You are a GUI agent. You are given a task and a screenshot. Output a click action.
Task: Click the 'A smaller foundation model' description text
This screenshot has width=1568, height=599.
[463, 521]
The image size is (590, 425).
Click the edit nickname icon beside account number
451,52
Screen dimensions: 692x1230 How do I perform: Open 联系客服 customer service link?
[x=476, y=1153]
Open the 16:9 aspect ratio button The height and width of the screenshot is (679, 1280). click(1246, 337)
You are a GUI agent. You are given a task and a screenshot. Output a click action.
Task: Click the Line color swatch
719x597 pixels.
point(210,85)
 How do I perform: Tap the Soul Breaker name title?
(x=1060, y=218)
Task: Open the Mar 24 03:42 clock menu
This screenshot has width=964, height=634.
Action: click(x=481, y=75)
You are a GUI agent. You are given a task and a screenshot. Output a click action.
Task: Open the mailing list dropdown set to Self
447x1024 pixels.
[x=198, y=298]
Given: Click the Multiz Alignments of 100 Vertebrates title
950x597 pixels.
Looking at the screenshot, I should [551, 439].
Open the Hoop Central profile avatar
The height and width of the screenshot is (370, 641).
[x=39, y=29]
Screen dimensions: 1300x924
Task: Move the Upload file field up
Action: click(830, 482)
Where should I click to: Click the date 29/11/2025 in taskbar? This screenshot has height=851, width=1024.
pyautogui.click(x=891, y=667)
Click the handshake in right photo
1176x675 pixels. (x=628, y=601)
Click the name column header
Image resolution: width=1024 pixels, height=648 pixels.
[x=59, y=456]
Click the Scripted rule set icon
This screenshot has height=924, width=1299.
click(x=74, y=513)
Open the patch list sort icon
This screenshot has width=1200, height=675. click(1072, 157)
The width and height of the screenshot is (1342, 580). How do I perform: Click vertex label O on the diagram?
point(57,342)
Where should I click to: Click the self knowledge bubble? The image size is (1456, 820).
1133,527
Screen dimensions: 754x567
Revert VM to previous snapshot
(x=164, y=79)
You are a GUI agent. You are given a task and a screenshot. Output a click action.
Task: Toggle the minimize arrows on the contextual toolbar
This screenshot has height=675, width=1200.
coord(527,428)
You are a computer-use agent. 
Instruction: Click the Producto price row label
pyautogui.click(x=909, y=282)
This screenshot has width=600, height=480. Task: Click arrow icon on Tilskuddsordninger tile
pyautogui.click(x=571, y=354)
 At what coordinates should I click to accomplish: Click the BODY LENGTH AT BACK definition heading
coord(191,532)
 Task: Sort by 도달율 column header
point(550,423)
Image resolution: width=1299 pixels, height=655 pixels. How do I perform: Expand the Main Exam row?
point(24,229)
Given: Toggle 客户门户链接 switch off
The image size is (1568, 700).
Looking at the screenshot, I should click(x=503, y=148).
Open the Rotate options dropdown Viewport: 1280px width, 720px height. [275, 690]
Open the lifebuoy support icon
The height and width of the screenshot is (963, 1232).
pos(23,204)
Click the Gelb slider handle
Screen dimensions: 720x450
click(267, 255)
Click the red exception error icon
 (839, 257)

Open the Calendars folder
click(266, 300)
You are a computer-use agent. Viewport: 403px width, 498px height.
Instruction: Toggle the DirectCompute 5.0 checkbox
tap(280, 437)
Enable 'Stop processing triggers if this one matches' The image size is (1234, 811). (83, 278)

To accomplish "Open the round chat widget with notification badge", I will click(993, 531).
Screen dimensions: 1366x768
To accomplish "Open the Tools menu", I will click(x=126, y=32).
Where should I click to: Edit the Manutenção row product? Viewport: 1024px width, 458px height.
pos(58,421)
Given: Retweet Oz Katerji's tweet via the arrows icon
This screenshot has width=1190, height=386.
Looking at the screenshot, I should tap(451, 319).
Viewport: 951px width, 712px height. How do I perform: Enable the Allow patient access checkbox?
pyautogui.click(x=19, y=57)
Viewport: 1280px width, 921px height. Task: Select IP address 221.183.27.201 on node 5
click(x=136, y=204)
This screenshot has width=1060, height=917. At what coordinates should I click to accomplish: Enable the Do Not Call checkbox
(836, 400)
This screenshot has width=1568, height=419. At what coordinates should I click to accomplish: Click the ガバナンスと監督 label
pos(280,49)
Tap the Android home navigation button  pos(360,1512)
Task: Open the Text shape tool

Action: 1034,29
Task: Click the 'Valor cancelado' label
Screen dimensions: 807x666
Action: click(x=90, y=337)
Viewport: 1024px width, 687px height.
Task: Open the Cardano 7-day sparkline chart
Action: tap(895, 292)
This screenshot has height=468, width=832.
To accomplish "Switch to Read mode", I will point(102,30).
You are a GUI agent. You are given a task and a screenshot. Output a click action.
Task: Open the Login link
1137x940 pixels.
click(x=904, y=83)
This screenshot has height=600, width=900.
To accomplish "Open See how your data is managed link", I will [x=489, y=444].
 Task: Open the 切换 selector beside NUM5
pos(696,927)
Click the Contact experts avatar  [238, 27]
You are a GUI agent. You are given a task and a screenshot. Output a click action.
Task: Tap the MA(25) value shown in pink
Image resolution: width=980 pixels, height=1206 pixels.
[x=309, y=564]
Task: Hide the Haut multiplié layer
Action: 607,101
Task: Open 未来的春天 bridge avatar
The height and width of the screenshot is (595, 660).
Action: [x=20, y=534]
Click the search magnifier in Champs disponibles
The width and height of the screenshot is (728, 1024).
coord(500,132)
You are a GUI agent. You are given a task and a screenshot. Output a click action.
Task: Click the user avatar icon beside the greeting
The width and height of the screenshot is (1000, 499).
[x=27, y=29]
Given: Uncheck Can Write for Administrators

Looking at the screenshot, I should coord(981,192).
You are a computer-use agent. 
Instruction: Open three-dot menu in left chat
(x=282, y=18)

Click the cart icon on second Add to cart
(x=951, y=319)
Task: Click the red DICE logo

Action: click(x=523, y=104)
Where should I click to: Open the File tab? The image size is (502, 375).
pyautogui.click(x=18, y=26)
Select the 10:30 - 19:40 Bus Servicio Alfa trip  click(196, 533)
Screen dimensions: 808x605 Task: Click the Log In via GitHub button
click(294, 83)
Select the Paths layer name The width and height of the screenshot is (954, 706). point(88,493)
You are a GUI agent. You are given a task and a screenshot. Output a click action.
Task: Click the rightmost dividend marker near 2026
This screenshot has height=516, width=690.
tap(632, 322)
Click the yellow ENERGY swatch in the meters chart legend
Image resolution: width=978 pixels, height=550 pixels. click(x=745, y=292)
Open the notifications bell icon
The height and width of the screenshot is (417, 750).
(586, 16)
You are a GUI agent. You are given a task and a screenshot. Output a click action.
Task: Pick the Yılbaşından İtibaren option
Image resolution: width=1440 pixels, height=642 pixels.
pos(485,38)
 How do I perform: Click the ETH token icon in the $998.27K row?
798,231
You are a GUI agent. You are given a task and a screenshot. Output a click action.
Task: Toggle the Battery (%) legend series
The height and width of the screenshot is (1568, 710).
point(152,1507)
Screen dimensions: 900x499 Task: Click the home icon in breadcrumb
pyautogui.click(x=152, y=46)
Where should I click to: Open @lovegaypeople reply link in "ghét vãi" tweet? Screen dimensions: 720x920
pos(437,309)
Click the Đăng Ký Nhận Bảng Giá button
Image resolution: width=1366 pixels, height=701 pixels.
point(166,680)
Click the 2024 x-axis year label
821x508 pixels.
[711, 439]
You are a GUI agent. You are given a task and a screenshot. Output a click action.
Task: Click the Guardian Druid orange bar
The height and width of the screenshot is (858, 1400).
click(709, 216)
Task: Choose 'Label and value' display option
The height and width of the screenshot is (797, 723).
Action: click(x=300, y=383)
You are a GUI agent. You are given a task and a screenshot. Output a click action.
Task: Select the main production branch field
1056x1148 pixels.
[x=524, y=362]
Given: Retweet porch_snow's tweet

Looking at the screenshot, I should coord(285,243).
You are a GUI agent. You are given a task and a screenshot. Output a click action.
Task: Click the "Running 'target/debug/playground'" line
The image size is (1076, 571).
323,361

════════════════

> _YOUR ASSIGNMENT_
The response must consist solely of the number of lines in the listing above that contain "arrows".

> _EXERCISE SOLUTION_
2